_What you will do_
An exact copy of all the records is the expected answer.

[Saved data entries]
☆ ☆ ☆ ☆ ☆ ☆ ☆
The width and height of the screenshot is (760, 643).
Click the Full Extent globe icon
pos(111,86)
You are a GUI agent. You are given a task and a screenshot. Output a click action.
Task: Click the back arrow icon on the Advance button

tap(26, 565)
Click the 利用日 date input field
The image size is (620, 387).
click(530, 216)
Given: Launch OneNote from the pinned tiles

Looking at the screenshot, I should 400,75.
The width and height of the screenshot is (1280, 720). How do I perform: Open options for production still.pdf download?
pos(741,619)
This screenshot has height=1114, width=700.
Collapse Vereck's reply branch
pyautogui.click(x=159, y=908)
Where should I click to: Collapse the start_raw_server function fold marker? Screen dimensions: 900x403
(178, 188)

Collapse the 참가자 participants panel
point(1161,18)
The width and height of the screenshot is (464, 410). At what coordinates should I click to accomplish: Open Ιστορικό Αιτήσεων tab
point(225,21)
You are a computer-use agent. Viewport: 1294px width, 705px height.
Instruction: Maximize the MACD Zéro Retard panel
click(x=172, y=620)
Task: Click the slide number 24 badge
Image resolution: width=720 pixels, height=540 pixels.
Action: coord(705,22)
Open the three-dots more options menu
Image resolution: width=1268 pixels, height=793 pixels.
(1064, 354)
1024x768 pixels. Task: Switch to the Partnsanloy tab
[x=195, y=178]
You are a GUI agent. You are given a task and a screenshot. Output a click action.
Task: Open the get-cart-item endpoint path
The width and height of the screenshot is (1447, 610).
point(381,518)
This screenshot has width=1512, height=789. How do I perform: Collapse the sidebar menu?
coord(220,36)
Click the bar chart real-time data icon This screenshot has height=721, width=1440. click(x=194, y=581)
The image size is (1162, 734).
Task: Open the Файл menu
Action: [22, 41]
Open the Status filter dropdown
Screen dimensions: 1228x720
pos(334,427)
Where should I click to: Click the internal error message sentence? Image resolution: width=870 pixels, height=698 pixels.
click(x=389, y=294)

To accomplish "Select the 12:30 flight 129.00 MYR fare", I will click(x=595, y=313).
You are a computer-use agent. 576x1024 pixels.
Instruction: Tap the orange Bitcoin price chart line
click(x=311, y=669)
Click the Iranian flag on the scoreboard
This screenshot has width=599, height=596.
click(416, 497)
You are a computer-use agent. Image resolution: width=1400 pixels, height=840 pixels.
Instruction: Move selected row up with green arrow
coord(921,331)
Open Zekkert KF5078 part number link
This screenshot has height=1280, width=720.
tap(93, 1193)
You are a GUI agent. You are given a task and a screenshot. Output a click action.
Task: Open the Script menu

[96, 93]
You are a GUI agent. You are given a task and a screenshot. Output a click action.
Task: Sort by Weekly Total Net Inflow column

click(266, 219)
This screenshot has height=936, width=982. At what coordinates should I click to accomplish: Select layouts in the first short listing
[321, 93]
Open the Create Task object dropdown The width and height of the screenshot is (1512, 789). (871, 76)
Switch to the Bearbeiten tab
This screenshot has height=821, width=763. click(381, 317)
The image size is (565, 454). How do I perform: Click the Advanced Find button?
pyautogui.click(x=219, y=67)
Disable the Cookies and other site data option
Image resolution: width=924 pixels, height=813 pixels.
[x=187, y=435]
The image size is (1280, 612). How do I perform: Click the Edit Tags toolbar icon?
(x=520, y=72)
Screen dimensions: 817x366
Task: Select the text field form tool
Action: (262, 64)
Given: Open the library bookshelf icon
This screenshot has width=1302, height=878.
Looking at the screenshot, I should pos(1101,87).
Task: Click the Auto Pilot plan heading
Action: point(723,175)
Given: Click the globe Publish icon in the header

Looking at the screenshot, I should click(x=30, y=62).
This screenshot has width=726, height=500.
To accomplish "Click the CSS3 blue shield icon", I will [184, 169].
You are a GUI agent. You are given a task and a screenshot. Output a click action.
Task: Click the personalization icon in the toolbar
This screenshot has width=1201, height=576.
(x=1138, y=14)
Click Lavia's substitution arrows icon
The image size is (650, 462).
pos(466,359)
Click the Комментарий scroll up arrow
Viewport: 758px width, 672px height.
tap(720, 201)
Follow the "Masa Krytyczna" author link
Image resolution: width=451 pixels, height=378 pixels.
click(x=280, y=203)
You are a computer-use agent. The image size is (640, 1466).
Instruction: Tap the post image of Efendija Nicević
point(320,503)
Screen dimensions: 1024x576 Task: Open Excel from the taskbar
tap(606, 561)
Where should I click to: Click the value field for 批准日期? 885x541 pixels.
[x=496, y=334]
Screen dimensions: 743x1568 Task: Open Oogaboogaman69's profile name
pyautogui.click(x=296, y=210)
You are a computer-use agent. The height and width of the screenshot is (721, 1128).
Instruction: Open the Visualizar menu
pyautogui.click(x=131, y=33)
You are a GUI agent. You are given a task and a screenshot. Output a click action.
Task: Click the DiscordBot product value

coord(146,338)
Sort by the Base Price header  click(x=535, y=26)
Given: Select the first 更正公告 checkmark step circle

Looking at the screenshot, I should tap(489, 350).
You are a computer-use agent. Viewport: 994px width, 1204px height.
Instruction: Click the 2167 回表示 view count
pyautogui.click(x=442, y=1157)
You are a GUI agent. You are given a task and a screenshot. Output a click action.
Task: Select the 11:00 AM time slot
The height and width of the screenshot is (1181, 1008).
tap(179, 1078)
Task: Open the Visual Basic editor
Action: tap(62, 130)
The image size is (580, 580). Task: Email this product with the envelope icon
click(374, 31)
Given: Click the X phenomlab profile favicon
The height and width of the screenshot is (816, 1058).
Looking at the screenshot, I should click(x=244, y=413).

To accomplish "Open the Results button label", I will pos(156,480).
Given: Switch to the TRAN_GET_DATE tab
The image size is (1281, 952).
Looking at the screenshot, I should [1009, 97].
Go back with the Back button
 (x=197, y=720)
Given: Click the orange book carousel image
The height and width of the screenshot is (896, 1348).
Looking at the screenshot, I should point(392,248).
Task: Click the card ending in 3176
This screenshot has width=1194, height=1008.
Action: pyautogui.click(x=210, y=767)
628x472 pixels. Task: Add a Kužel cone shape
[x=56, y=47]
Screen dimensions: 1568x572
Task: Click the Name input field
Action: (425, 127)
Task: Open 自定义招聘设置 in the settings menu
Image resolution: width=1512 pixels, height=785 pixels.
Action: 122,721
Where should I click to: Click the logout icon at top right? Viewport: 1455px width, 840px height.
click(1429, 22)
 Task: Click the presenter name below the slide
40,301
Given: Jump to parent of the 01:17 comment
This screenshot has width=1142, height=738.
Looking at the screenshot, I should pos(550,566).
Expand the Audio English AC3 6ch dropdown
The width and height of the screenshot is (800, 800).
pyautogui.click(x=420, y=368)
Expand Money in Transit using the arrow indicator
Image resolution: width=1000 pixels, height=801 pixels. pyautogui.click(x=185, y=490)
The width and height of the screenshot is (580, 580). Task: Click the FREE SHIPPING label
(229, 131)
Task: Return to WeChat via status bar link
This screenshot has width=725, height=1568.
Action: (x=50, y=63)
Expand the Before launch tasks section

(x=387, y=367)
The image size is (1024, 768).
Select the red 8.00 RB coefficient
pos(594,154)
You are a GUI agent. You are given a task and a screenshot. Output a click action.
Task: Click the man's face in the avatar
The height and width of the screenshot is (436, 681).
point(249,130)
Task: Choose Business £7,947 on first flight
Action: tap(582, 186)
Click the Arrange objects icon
☆ ☆ ☆ ☆ ☆ ☆ ☆
_Result of the exercise_
The width and height of the screenshot is (760, 643).
Click the Full Extent globe icon
pos(111,86)
You are a GUI agent. You are given a task and a screenshot. Output a click action.
Task: Click the back arrow icon on the Advance button

tap(26, 565)
Click the 利用日 date input field
The image size is (620, 387).
click(530, 216)
Given: Launch OneNote from the pinned tiles

Looking at the screenshot, I should 400,75.
The width and height of the screenshot is (1280, 720). How do I perform: Open options for production still.pdf download?
pos(741,619)
This screenshot has height=1114, width=700.
Collapse Vereck's reply branch
pyautogui.click(x=159, y=908)
Where should I click to: Collapse the start_raw_server function fold marker? Screen dimensions: 900x403
(178, 188)

Collapse the 참가자 participants panel
point(1161,18)
The width and height of the screenshot is (464, 410). At what coordinates should I click to accomplish: Open Ιστορικό Αιτήσεων tab
point(225,21)
You are a computer-use agent. Viewport: 1294px width, 705px height.
Instruction: Maximize the MACD Zéro Retard panel
click(x=172, y=620)
Task: Click the slide number 24 badge
Image resolution: width=720 pixels, height=540 pixels.
Action: coord(705,22)
Open the three-dots more options menu
Image resolution: width=1268 pixels, height=793 pixels.
(1064, 354)
1024x768 pixels. Task: Switch to the Partnsanloy tab
[x=195, y=178]
You are a GUI agent. You are given a task and a screenshot. Output a click action.
Task: Open the get-cart-item endpoint path
The width and height of the screenshot is (1447, 610).
point(381,518)
This screenshot has width=1512, height=789. How do I perform: Collapse the sidebar menu?
coord(220,36)
Click the bar chart real-time data icon This screenshot has height=721, width=1440. click(x=194, y=581)
The image size is (1162, 734).
Task: Open the Файл menu
Action: [22, 41]
Open the Status filter dropdown
Screen dimensions: 1228x720
pos(334,427)
Where should I click to: Click the internal error message sentence? Image resolution: width=870 pixels, height=698 pixels.
click(x=389, y=294)

To accomplish "Select the 12:30 flight 129.00 MYR fare", I will click(x=595, y=313).
You are a computer-use agent. 576x1024 pixels.
Instruction: Tap the orange Bitcoin price chart line
click(x=311, y=669)
Click the Iranian flag on the scoreboard
This screenshot has width=599, height=596.
click(416, 497)
You are a computer-use agent. Image resolution: width=1400 pixels, height=840 pixels.
Instruction: Move selected row up with green arrow
coord(921,331)
Open Zekkert KF5078 part number link
This screenshot has height=1280, width=720.
tap(93, 1193)
You are a GUI agent. You are given a task and a screenshot. Output a click action.
Task: Open the Script menu

[96, 93]
You are a GUI agent. You are given a task and a screenshot. Output a click action.
Task: Sort by Weekly Total Net Inflow column

click(266, 219)
This screenshot has height=936, width=982. At what coordinates should I click to accomplish: Select layouts in the first short listing
[321, 93]
Open the Create Task object dropdown The width and height of the screenshot is (1512, 789). (871, 76)
Switch to the Bearbeiten tab
This screenshot has height=821, width=763. click(381, 317)
The image size is (565, 454). How do I perform: Click the Advanced Find button?
pyautogui.click(x=219, y=67)
Disable the Cookies and other site data option
Image resolution: width=924 pixels, height=813 pixels.
[x=187, y=435]
The image size is (1280, 612). How do I perform: Click the Edit Tags toolbar icon?
(x=520, y=72)
Screen dimensions: 817x366
Task: Select the text field form tool
Action: (262, 64)
Given: Open the library bookshelf icon
This screenshot has width=1302, height=878.
Looking at the screenshot, I should pos(1101,87).
Task: Click the Auto Pilot plan heading
Action: point(723,175)
Given: Click the globe Publish icon in the header

Looking at the screenshot, I should click(x=30, y=62).
This screenshot has width=726, height=500.
To accomplish "Click the CSS3 blue shield icon", I will [184, 169].
You are a GUI agent. You are given a task and a screenshot. Output a click action.
Task: Click the personalization icon in the toolbar
This screenshot has width=1201, height=576.
(x=1138, y=14)
Click Lavia's substitution arrows icon
The image size is (650, 462).
pos(466,359)
Click the Комментарий scroll up arrow
Viewport: 758px width, 672px height.
tap(720, 201)
Follow the "Masa Krytyczna" author link
Image resolution: width=451 pixels, height=378 pixels.
click(x=280, y=203)
You are a computer-use agent. The image size is (640, 1466).
Instruction: Tap the post image of Efendija Nicević
point(320,503)
Screen dimensions: 1024x576 Task: Open Excel from the taskbar
tap(606, 561)
Where should I click to: Click the value field for 批准日期? 885x541 pixels.
[x=496, y=334]
Screen dimensions: 743x1568 Task: Open Oogaboogaman69's profile name
pyautogui.click(x=296, y=210)
You are a computer-use agent. The height and width of the screenshot is (721, 1128).
Instruction: Open the Visualizar menu
pyautogui.click(x=131, y=33)
You are a GUI agent. You are given a task and a screenshot. Output a click action.
Task: Click the DiscordBot product value

coord(146,338)
Sort by the Base Price header  click(x=535, y=26)
Given: Select the first 更正公告 checkmark step circle

Looking at the screenshot, I should tap(489, 350).
You are a computer-use agent. Viewport: 994px width, 1204px height.
Instruction: Click the 2167 回表示 view count
pyautogui.click(x=442, y=1157)
You are a GUI agent. You are given a task and a screenshot. Output a click action.
Task: Select the 11:00 AM time slot
The height and width of the screenshot is (1181, 1008).
tap(179, 1078)
Task: Open the Visual Basic editor
Action: tap(62, 130)
The image size is (580, 580). Task: Email this product with the envelope icon
click(374, 31)
Given: Click the X phenomlab profile favicon
The height and width of the screenshot is (816, 1058).
Looking at the screenshot, I should click(x=244, y=413).

To accomplish "Open the Results button label", I will pos(156,480).
Given: Switch to the TRAN_GET_DATE tab
The image size is (1281, 952).
Looking at the screenshot, I should [1009, 97].
Go back with the Back button
 (x=197, y=720)
Given: Click the orange book carousel image
The height and width of the screenshot is (896, 1348).
Looking at the screenshot, I should point(392,248).
Task: Click the card ending in 3176
This screenshot has width=1194, height=1008.
Action: pyautogui.click(x=210, y=767)
628x472 pixels. Task: Add a Kužel cone shape
[x=56, y=47]
Screen dimensions: 1568x572
Task: Click the Name input field
Action: (425, 127)
Task: Open 自定义招聘设置 in the settings menu
Image resolution: width=1512 pixels, height=785 pixels.
Action: 122,721
Where should I click to: Click the logout icon at top right? Viewport: 1455px width, 840px height.
click(1429, 22)
 Task: Click the presenter name below the slide
40,301
Given: Jump to parent of the 01:17 comment
This screenshot has width=1142, height=738.
Looking at the screenshot, I should pos(550,566).
Expand the Audio English AC3 6ch dropdown
The width and height of the screenshot is (800, 800).
pyautogui.click(x=420, y=368)
Expand Money in Transit using the arrow indicator
Image resolution: width=1000 pixels, height=801 pixels. pyautogui.click(x=185, y=490)
The width and height of the screenshot is (580, 580). Task: Click the FREE SHIPPING label
(229, 131)
Task: Return to WeChat via status bar link
This screenshot has width=725, height=1568.
Action: (x=50, y=63)
Expand the Before launch tasks section

(x=387, y=367)
The image size is (1024, 768).
Select the red 8.00 RB coefficient
pos(594,154)
You are a GUI agent. You are given a task and a screenshot. Output a click action.
Task: Click the man's face in the avatar
The height and width of the screenshot is (436, 681).
point(249,130)
Task: Choose Business £7,947 on first flight
Action: tap(582, 186)
Click the Arrange objects icon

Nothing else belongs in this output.